With azkaban-rb the jobs are declared in a Rakefile. One could generate the job file above with the following declaration:

job :test do
  set "type" => "pig",
      "read.lock" => "input_file1.txt,input_file2.txt,input_file3.txt,input_file4.txt",
      "write.lock" => "output_file.txt",
      "pig.script" => "test.pig",
      "param.input1" => "input_file1.txt",
      "param.input2" => "input_file2.txt",
      "param.input3" => "input_file3.txt",
      "param.input4" => "input_file4.txt",
      "param.output" => "output_file.txt",
      "dependencies" => "job1,job2,job3"
end

This example just serves to show that you have complete control over what goes into the job file. The real benefit of azkaban-rb comes from using its helper methods:

pig_job :test => [:job1, :job2, :job3] do
  uses "test.pig"
  reads "input_file1.txt", :as => :input1
  reads "input_file2.txt", :as => :input2
  reads "input_file3.txt", :as => :input3
  reads "input_file4.txt", :as => :input4
  writes "output_file.txt", :as => :output
end

This declaration is a lot more readable. pig_job is just a wrapper around job which implicitly sets the job type to “pig”. The reads and writes methods will add the given files to lists which will get read and write locks, respectively. With the :as option appended to the call each will also define an alias which can be used to reference the file name in the pig script. The other interesting thing going on here is the dependencies have been moved to the top of the declaration. Before we discuss this let’s talk about what we’re really doing in this declaration.

So what is really happening when you invoke pig_job? azkaban-rb is built on top of rake, a Ruby build tool somewhat similar to make. A Rakefile uses Ruby syntax to declare tasks and their prerequisites. A job declared with azkaban-rb is actually no more than a rake task which generates an Azkaban job file when it executes. The parameters you set within the block are used when creating the job file.

Now back to those dependencies. What we are actually doing is declaring task prerequisites using the rake syntax. Since each job is just a rake task, it means one or more jobs can be defined as prerequisites. There are two benefits to this. First, rake will ensure that all prerequisites of a task are executed, which for us means that all the Azkaban jobs that a job depends on will be generated. Second, the dependencies of the job can be implicitly extracted from the list of prerequisites defined using the rake syntax. This means we don’t need to ever set the dependencies.

rake is a natural fit in the declaration of Azkaban workflows:

  • It’s Ruby, so you programmatically have a lot of flexibility in how jobs are generated.

  • Jobs can be declared in a single Rakefile and namespaced for better organization. Or you can group related jobs into separate Ruby files which are then loaded by the Rakefile.

  • Using JRuby one can import ant targets, which might be used to build Java MapReduce jobs.

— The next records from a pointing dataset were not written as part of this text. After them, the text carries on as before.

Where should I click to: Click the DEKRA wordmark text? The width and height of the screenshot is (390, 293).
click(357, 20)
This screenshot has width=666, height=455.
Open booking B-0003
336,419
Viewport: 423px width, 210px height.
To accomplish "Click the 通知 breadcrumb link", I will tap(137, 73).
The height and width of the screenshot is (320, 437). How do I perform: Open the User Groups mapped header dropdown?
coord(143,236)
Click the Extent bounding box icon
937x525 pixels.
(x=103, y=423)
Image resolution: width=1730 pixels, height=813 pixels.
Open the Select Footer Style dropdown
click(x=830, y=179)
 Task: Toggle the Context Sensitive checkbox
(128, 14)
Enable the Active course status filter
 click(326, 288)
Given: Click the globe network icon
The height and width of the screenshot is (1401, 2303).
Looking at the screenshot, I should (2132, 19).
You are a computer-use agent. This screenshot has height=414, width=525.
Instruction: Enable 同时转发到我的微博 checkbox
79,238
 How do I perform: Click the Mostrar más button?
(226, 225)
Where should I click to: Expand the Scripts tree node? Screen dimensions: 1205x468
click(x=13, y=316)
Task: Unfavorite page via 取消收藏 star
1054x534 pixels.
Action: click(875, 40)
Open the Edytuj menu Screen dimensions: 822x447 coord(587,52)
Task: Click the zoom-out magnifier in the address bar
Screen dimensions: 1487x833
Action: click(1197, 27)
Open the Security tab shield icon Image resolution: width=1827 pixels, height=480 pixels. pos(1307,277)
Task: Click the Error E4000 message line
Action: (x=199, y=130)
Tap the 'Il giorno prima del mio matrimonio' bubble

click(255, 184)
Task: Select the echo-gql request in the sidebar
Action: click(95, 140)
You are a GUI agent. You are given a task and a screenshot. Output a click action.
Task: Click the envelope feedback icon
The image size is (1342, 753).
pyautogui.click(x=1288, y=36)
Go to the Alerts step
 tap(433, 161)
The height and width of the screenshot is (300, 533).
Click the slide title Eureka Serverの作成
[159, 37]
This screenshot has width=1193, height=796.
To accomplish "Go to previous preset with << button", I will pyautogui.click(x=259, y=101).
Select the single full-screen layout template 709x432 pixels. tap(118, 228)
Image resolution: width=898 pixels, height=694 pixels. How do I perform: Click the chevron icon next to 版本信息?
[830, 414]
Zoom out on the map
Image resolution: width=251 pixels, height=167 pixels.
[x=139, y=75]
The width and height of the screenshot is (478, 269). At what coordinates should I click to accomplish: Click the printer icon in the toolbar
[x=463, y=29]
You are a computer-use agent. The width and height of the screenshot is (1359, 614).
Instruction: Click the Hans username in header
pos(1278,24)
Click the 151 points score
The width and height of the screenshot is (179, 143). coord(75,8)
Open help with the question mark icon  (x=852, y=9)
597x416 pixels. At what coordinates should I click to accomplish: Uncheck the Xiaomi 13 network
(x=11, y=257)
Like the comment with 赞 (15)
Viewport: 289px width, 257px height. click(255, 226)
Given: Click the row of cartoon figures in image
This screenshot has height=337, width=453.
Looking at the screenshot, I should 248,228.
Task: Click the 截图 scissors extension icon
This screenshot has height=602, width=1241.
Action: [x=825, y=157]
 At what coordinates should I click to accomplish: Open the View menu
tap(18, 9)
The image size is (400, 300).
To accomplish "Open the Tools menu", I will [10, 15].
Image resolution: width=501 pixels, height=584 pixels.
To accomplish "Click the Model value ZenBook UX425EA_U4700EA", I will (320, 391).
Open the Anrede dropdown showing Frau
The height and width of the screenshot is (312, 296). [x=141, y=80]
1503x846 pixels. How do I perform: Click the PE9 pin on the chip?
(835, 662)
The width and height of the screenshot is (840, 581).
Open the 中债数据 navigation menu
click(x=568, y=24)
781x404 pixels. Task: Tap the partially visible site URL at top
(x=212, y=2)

  • Tasks can be set up in such a way that in a single rake command the Azkaban jobs are generated, Java code is built, and a zip archive of the entire workflow is produced and uploaded to the Azkaban server.

Declaring jobs¶ ↑

azkaban-rb provides a set of built in methods for declaring Azkaban jobs. Each of these is just a wrapper around the job method which implicitly sets the job type for you.

Pig jobs¶ ↑

pig_job :test do
  uses "test.pig" 
  # set other parameters
end

Java process jobs¶ ↑

java_process_job :test do
  uses "azkaban.example.test.HelloWorld" # class having main method to execute
  # set other parameters
end

Command jobs¶ ↑

command_job :test do
  uses 'echo "Hello Azkaban!"'
  # set other parameters
end

Java jobs¶ ↑

java_job :test do
  uses "com.example.MyJob" # class for Hadoop job to execute
  # set other parameters
end

Example¶ ↑

A fully functional example can be found in the source code.

License¶ ↑

Copyright 2010 LinkedIn, Inc

Licensed under the Apache License, Version 2.0 (the “License”); you may not use this file except in compliance with the License. You may obtain a copy of the License at www.apache.org/licenses/LICENSE-2.0

Unless required by applicable law or agreed to in writing, software distributed under the License is distributed on an “AS IS” BASIS, WITHOUT WARRANTIES OR CONDITIONS OF ANY KIND, either express or implied. See the License for the specific language governing permissions and limitations under the License.